I agree. I'm not really into acoustics before but now I'm very interested in learning about it now. Anyway, the fiberglass offers another problem for me because here in my region, it's not available but I have seen a type of foam that's heavier than the normal mattress foam. I don't know if it could give a closer result compared to fiber. Here is the image.


----------



## Tiki (Nov 24, 2014)

Thank you projectors rule. It seems that you are very knowledgeable about this stuff.  The sub under the TV is no longer an option because there is a drawer under it, placing the sub there means the drawer becomes unusable and its where the bluray player is placed. That leaves me to either place the sub at corners or hang it on the ceiling. Hope we could find a great solution for this problem. 
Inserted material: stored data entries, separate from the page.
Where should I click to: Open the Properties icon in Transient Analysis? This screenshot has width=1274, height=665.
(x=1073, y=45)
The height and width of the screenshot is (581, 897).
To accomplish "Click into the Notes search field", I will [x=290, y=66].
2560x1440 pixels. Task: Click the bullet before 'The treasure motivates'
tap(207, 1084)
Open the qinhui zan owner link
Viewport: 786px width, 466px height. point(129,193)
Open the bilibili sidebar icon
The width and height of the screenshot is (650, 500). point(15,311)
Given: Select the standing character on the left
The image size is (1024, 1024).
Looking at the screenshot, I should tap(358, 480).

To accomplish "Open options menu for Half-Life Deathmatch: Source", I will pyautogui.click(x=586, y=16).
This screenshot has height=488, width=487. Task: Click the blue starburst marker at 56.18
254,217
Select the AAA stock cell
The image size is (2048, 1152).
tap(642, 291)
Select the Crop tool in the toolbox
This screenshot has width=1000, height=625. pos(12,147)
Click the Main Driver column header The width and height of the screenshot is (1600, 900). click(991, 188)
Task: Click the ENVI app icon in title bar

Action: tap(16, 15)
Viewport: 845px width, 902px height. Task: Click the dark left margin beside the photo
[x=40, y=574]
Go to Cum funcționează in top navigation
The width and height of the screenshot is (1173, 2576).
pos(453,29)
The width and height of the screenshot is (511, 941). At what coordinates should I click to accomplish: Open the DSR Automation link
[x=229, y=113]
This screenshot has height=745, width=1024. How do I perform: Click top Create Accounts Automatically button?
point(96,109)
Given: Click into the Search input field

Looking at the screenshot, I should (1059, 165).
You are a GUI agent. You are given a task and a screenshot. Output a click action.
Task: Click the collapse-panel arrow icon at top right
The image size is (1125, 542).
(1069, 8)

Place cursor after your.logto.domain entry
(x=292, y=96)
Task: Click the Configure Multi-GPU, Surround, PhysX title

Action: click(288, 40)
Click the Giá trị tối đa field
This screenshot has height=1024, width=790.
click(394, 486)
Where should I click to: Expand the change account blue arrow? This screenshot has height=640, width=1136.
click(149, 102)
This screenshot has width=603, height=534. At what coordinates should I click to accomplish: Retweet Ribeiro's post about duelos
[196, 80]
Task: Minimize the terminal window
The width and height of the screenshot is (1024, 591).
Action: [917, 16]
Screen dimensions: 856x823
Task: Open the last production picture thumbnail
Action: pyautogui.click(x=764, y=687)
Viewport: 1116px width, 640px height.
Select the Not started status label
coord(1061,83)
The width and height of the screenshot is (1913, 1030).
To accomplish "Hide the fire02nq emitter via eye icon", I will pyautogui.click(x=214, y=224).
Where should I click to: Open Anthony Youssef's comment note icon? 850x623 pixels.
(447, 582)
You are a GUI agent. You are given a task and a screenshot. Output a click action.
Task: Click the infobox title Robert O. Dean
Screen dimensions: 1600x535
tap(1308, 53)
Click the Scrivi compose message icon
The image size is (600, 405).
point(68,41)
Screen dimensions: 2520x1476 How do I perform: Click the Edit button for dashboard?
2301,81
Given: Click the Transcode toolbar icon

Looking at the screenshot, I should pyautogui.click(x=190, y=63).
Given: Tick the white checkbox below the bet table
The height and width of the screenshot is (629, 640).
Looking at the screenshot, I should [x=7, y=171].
By the way I placed the sub in the couch, i need to redo the test tomorrow using what you recommend.

Thank you again.:wave:


----------



## bpape (Sep 14, 2006)

The foam is a rubberized closed cell type. Not suitable for acoustics. Can you get mineral wool instead of fiberglass? Not as easy to work with but it works. Also look for any sort of fiber insulation - cotton, etc.


----------



## vidiot33 (Dec 12, 2013)

ProjectorsRule said:


> Based on your layout, I would locate the sub under the tv, start closest to the right speaker and move incrementally towards the left. Or mentioned you used the crawling method, but did you use a hard chair to place the sub on and position the chair at the listening area? Or did you place the sub on the couch? If you placed it on the coach, you may want to try again with a hard wood or metal chair, then, crawl. But where you currently have it is not the best for sure, it's in a corner which is a big no no for accuracy and tight bass. I would place the sub under the tv and play with it from there. Also did you place the volume knob at half volume and turn the crossover all the way to the highest level? then run the tuning software? Set the crossover in the receiver to 80 and speakers should be small. Phase should be 0 or normal on the sub.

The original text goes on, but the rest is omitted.